Task requirements:
Your answer must consist of exactly the lines below, starting with the line with "This screenshot has height=577, width=1165." and going on through the line with "Click the basketball", and nothing else.

Supplied records:
········

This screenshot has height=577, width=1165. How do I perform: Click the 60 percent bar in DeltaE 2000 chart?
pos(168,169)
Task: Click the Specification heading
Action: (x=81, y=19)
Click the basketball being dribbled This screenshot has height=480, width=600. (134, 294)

········

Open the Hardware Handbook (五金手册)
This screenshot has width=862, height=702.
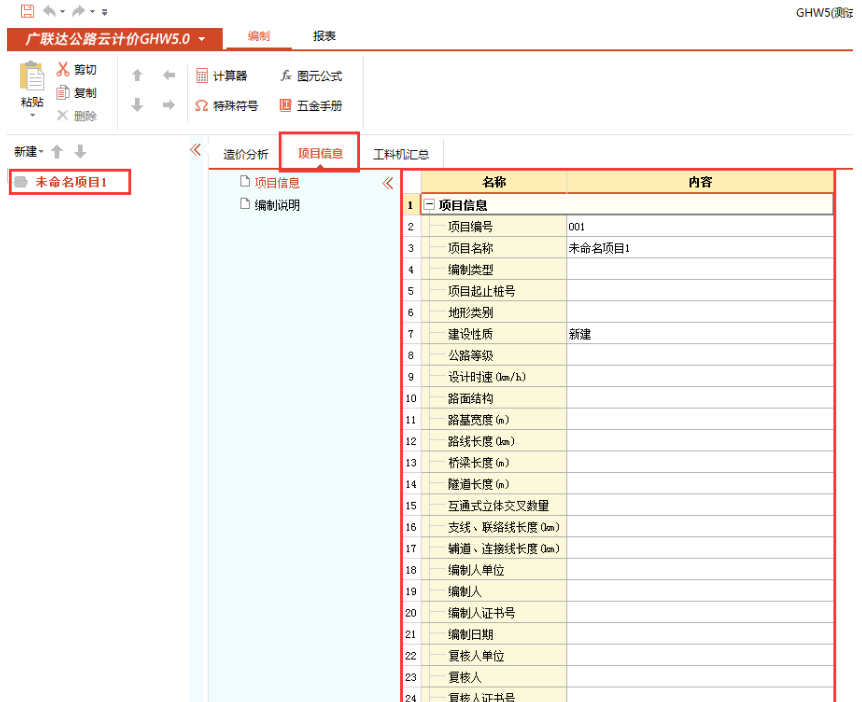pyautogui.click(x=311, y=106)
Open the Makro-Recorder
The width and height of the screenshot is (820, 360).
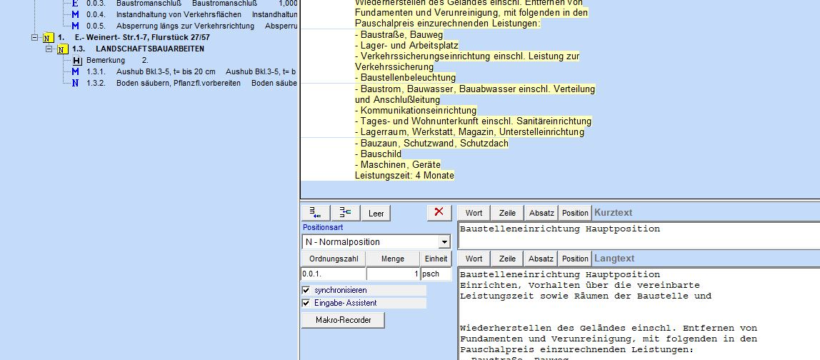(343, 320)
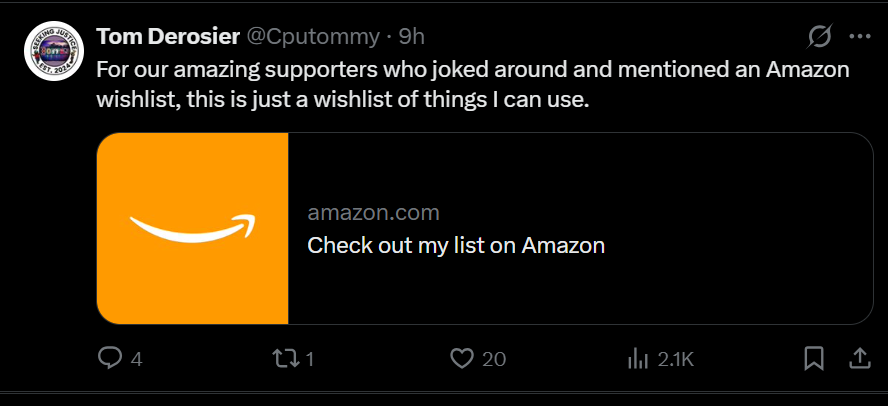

········

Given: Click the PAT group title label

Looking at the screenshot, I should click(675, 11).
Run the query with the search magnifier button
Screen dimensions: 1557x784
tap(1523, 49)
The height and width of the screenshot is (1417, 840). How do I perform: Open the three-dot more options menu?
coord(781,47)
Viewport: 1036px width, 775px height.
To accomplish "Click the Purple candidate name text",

········

Written answer:
This screenshot has height=577, width=1165. How do I perform: Click the 60 percent bar in DeltaE 2000 chart?
pos(168,169)
Task: Click the Specification heading
Action: (x=81, y=19)
Click the basketball being dribbled This screenshot has height=480, width=600. (134, 294)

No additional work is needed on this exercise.